Exit Through The Gift Shop is a movie that, we're led to believe, came into being largely by accident. A second-hand clothes merchant, LA-based Frenchman Thierry Guetta, had spent a decade videotaping street artists (it all begins when he discovers he's related to the French artist Space Invader) but had no idea what to do with the crates of tapes he'd accumulated. Enter Banksy, the one street artist he's never filmed, who gives Guetta unprecedented access because his good mate Shepard Fairey says he's legit. But when Guetta makes a hash of his attempt to edit the footage into a film, Banksy takes over, and instead makes a film about Guetta.
As part of the trade-off, Banksy encourages Guetta to stage a show of his own. Guetta enlists a small team of artists to turn his "ideas" into work, the show is a smash, and the former ragtrader — now known by his alias MBW (aka Mr Brainwash) — makes a motza.
Moral of the story? Anyone can do it. The art world is gullible. Don't believe the hype. All art is appropriation. The author is dead. Authenticity schmauthenticity. Or pretty much any other reading you care to come up with.
There's a wonderful conspiracy theory doing the rounds that Mr Brainwash is not Guetta at all, but Banksy (read the comments here and for a counter-argument, see this post here). I prefer to imagine it's Banksy and Fairey in collaboration.
Given the elusiveness of Banksy — he is interviewed in the film (by whom?), face hidden by the strategic shadow cast by his hoody, speaking through a vocal distorter — we may never know what, if any, role he or Fairey or anyone else played in constructing the identity of MBW. And it wouldn't make any difference if we did.
Exit Through the Gift Shop — part absurdist comedy, part polemic — is one of the most open texts ever made. It resists explanation. It has meanings galore, but not a meaning.
Still, this much it says to me: It's about our fetishisation of the ephemera of street art, our desire to take the transitory, transgressive and illegal and "frame" it so that it has monetary and institutional value, so that it can be bought, sold and hung. It's about the commodification of the counterculture.
It's The Great Rock 'n' Roll Swindle in a spray can.
And how's this for a moment that sums these issues up in all their contradictory glory?

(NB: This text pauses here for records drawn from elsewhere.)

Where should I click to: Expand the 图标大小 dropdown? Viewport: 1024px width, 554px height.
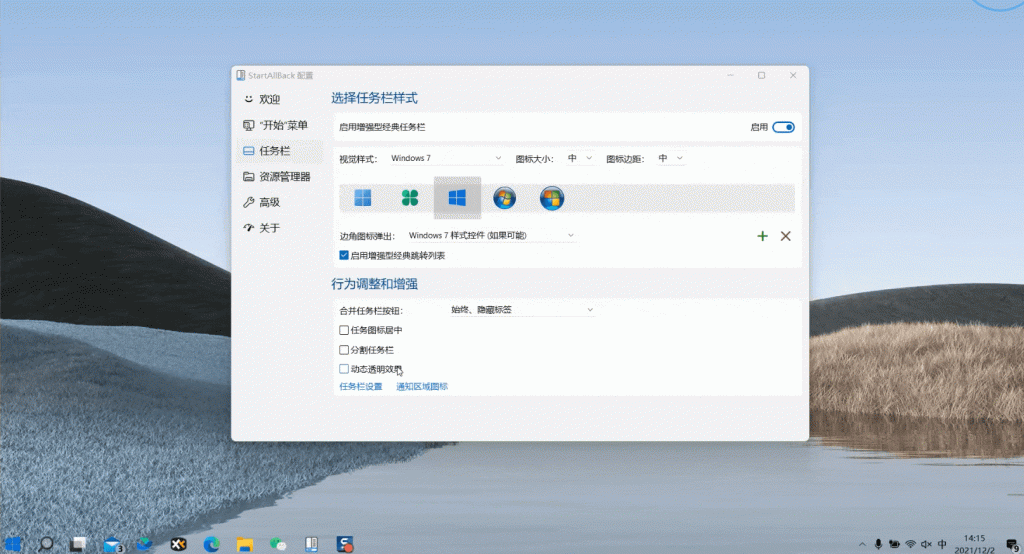point(580,158)
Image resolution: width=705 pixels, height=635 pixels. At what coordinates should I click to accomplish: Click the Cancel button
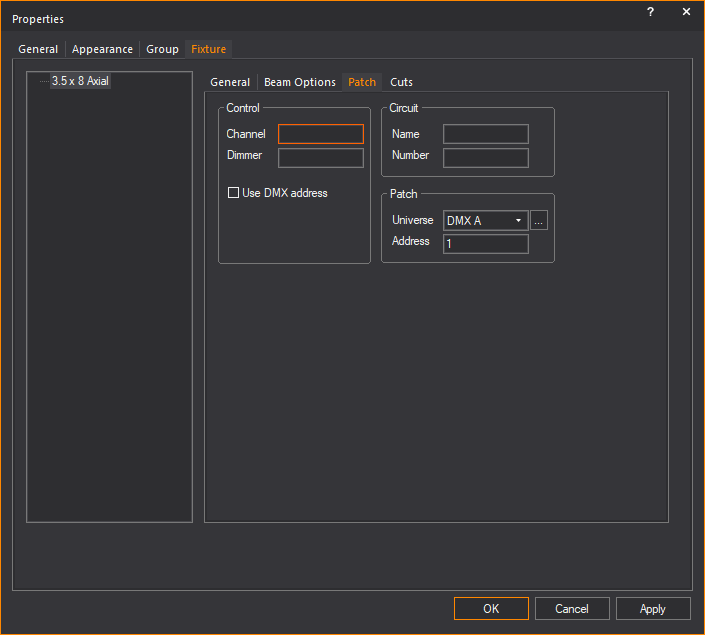pyautogui.click(x=572, y=608)
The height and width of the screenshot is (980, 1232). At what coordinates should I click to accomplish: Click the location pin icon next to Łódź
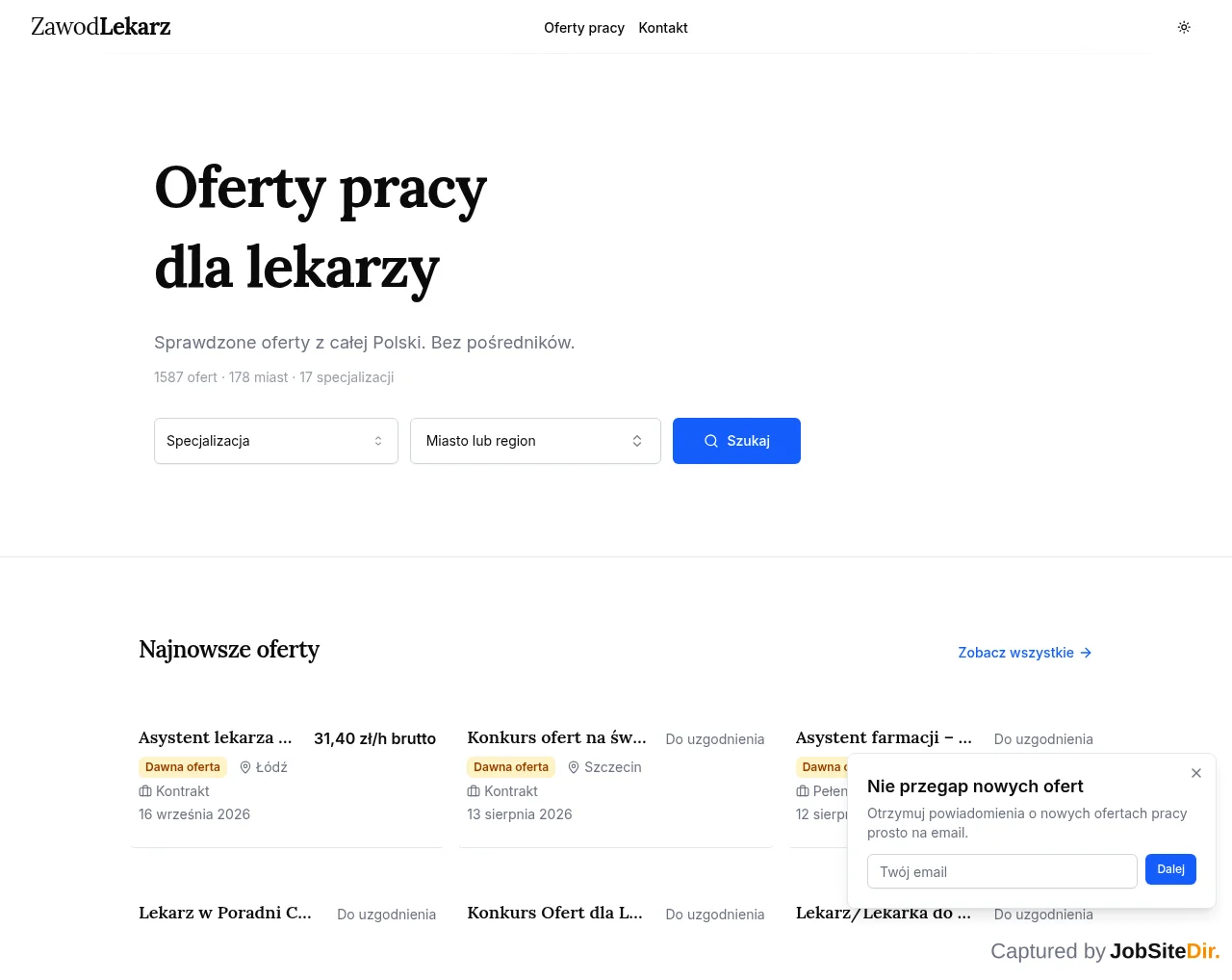245,767
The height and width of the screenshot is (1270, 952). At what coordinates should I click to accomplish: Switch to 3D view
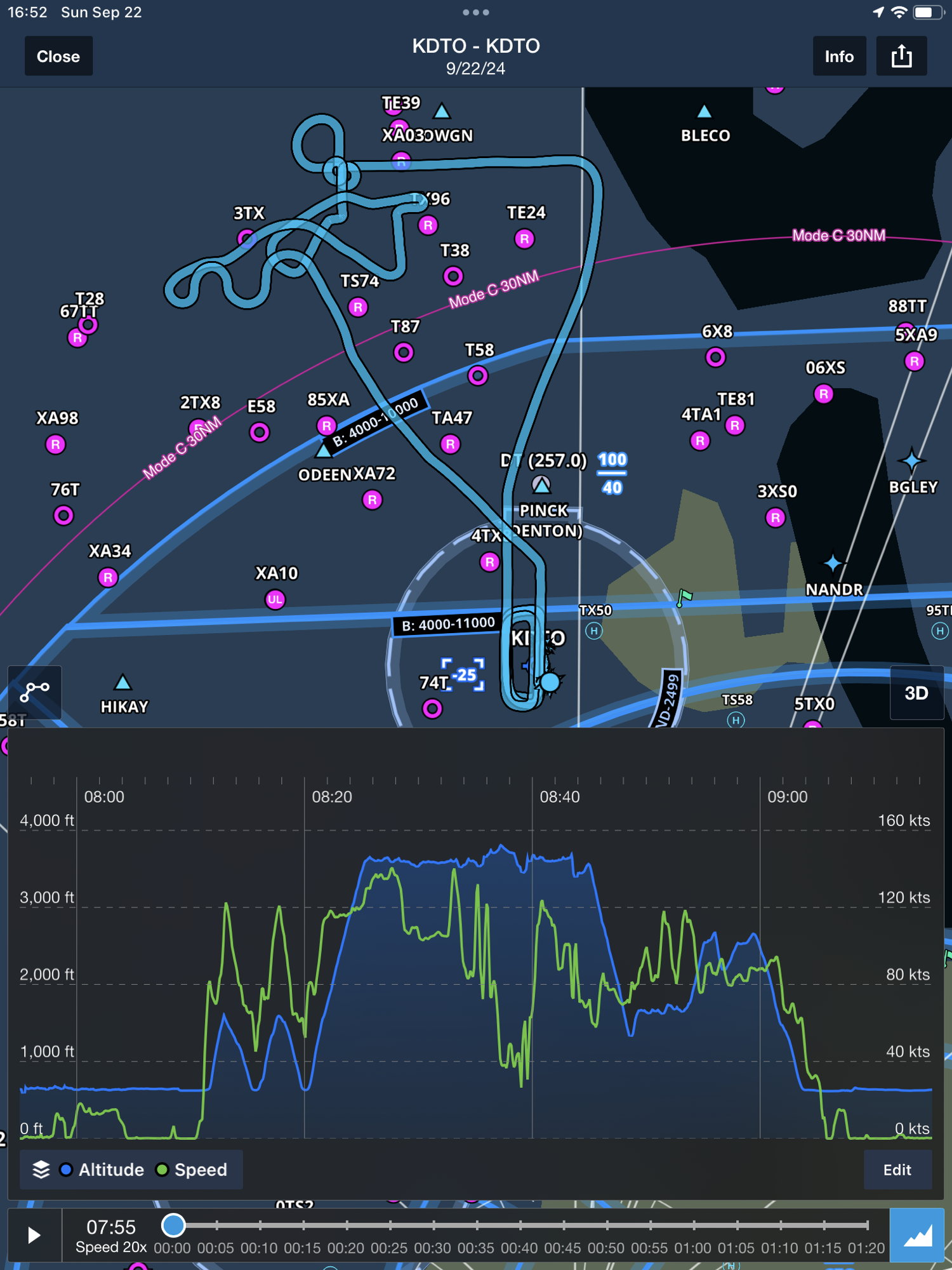pos(916,693)
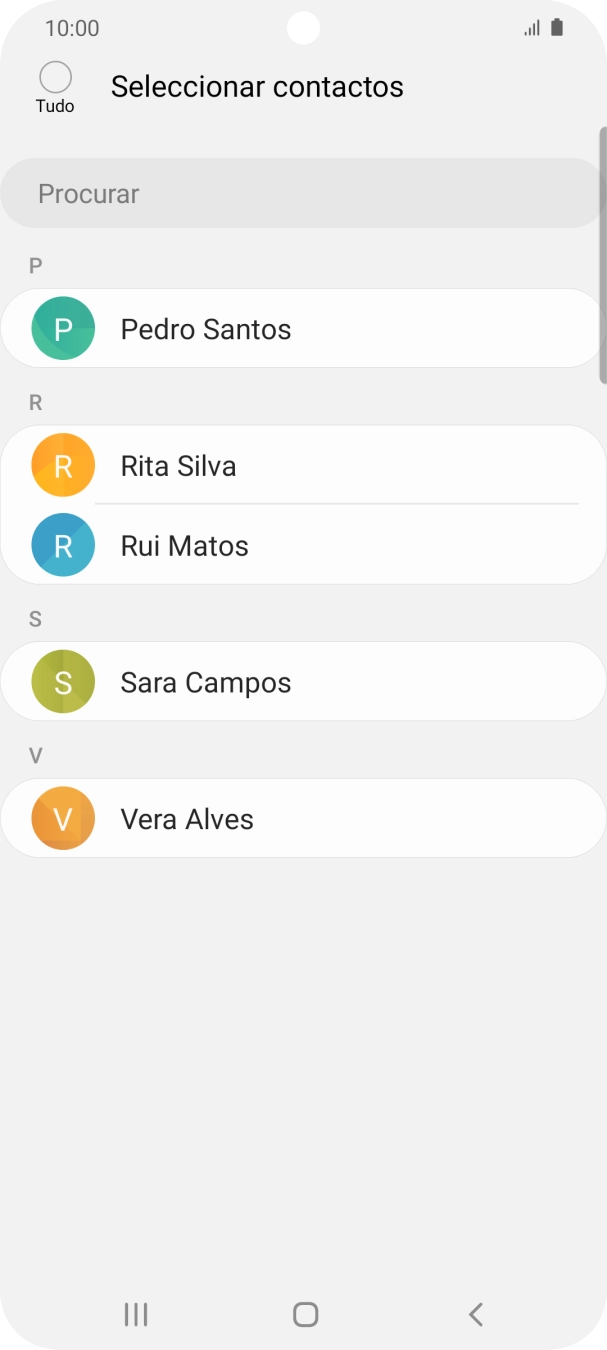
Task: Tap Sara Campos's olive avatar icon
Action: point(63,681)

On his way to the opening of a massive retrospective of his work at the Institute for Contemporary Art in Boston last year, Fairey was arrested by police on outstanding graffiti charges. Feted artist and street hoodlum ... on the very same night (he never did make it to that opening).
Fairey and Banksy have profited handsomely from the massive interest in street art, but I have a theory that they might feel just a little nostalgic for the days when they could simply spray a stencil or hang a poster and slink off into the night, famous within a small circle of like-minded souls but a riddle to the rest of the world. For the days when they were telling gags in a secret language known to only a few. For the days when nobody asked, "how much for the Obama?" or "do you think he'll be there?"
Incidentally, rumour has it that Fairey will visit Melbourne in September to coincide with an exhibition of his work at Metro gallery in Armadale.
There'll be some Banksy pieces in that show too.
Don't be too surprised if Mr Brainwash makes his presence felt on a wall near you around the same time.